Economic & Fiscal Climate

Presenters:

Donald J. Boyd, Deputy Director, Nelson A. Rockefeller Institute of Government Albany, NY.

Vernon K. Smith, Ph.D., Principal, Health Management Associates, Lansing, MI.


Donald Boyd of the Rockefeller Institute of Government suggests that despite recent positive economic news, State tax revenue is likely to lag substantially behind the improving economy. Income taxes, and especially taxes on capital gains, are extremely volatile and are likely to decline significantly this year and remain low for at least several years. The other major State tax revenue source, sales taxes, are not likely to recover very rapidly in the near term.

Absent policy changes, Medicaid spending is likely to grow much faster than State revenue, placing increased pressure on State budgets. While State fund balances are relatively high by historical standards, they offer only modest protection. As a result, State budgets will be very constrained for at least the next two years, and significant tax increases and spending cuts are likely to be on the table in many States once we get past the current election year.

Vernon Smith described the drivers of Medicaid spending increases, how States are dealing with budget shortfalls, and the outlook for the future. Medicaid spending increases have paralleled increases in private sector health insurance premiums.

A survey conducted by Health Management Associates for the Kaiser Commission on Medicaid and the Uninsured showed that spending has increased due to rising caseloads, prescription drug costs, and provider rate increases. Long-term care is an increasingly important factor.

The survey found that in mid-FY 2002, over two-thirds of the States were considering or had initiated significant spending reduction strategies, including:

  • Benefit and eligibility changes.
  • Case management.
  • Disease management.
  • Prior authorization.
  • Expanded prescription drug formularies.

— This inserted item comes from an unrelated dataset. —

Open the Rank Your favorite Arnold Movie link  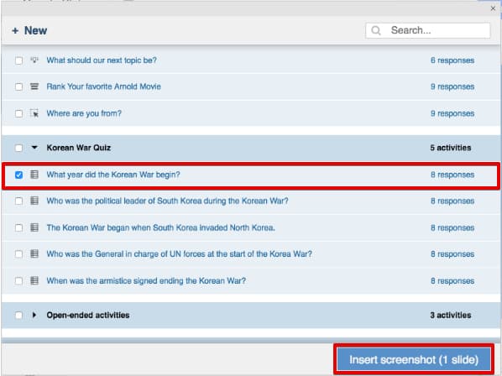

Because of Federal matching, Medicaid reductions of $2 to $4 are needed to save $1 in State resources. The outlook is for Medicaid spending to increase faster than increases in State revenues, and to become an even larger share of State budgets.

Additional Resources

Attachment A: State efforts to manage medicaid expenditures. Washington (DC): National Governors Association; 2002 Feb.

Boyd DJ, Scheppach RC. The disappearing state surpluses: how come, how long, and how will they affect social service programs? Washington (DC): National Health Policy Forum, George Washington University, 2001 Oct 30;769:1-6.

Smith V. Testimony to the Senate Committee on Aging. Washington DC. Washington (DC): The United States Senate; 2002 Mar.